Horse DNA has been found in two beef burger products sold in Spain, according to a report by the Spanish consumer organization OCU, adding to concern over food standards after similar discoveries in the U.K. and Ireland.
The products were sold by closely held supermarket chains Eroski and AhorraMas SA, the group said today, adding that the meat was “generally” of low quality.
OCU’s study follows tests by the Food Safety Authority of Ireland that found beef products that contained horse DNA. Tesco Plc, the U.K.’s largest grocer, was among supermarkets that withdrew some beef products earlier this month. The Irish agency said the beef didn’t pose any public health concerns.
Only five out of the 20 products analyzed in OCU’s study offered meat with an acceptable level of quality, the Spanish consumer body said. Eroski and AhorraMas’ own brand Alipende sold products that contained horse DNA without indicating it on their labels, the organization said.
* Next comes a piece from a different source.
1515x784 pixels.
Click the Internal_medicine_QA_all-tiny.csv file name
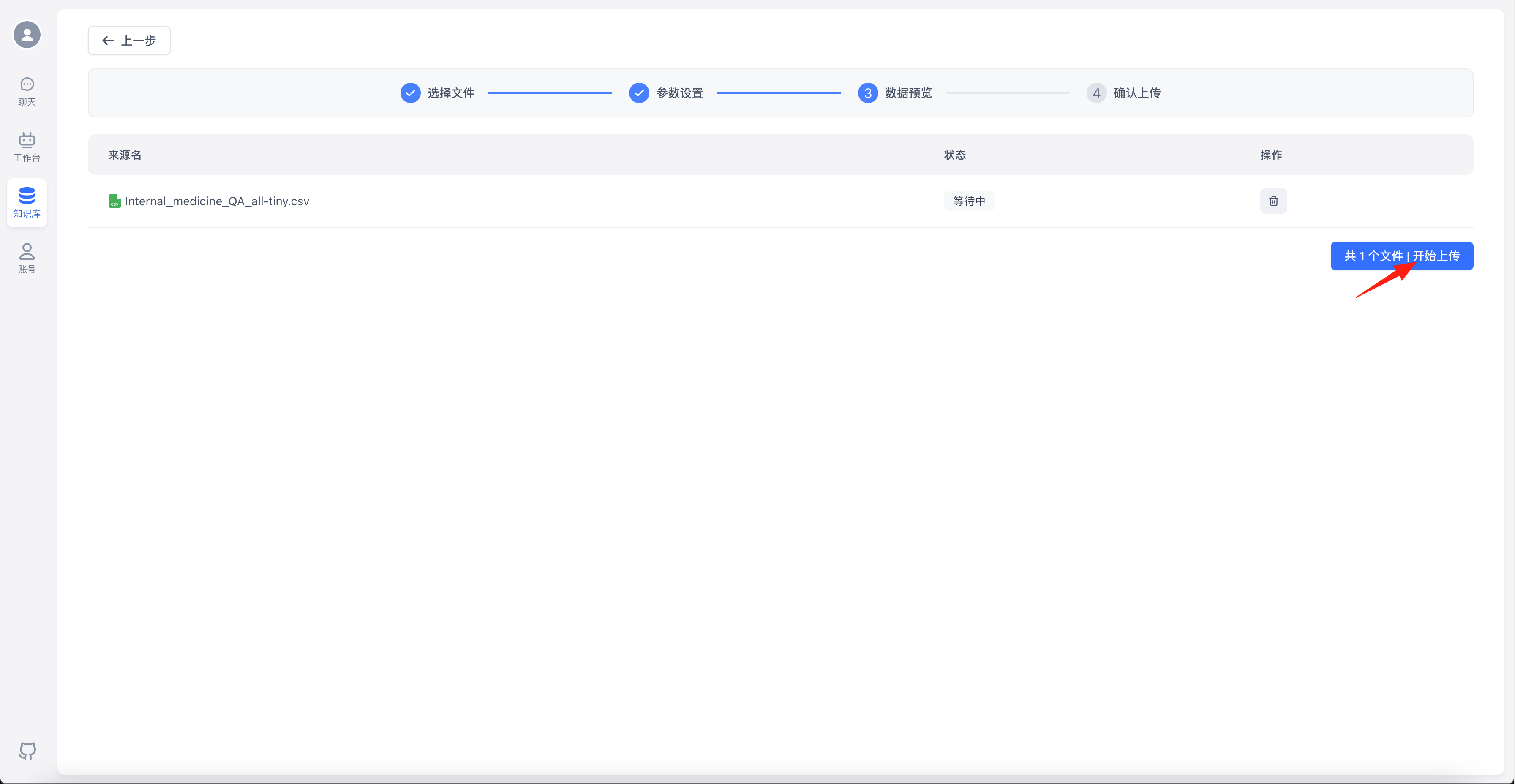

“Results clearly show that consumers are being deceived because burgers sold have labels that don’t indicate the real ingredients,” OCU said in the report. “It is not a problem of food security, but it is a deceit to the consumer, who brings home a different product than the one he thinks he is buying.”
Some burgers sold by other retailers are too expensive and have very poor quality with high levels of salt, fat and additives, according to the report.
Eroski’s burgers “don’t pose any health risks,” the Basque Country, Spain-based company said in an e-mailed statement today. The potential existence of horse DNA in the meat could be derived from being in contact with horse during the manufacturing process, according to the statement.
AhorraMas, based in Madrid, said in a separate e-mailed statement it withdrew all Alipende burgers from its supermarkets after the OCU report was published. The chain doesn’t take part in the elaboration process of the burgers, it said.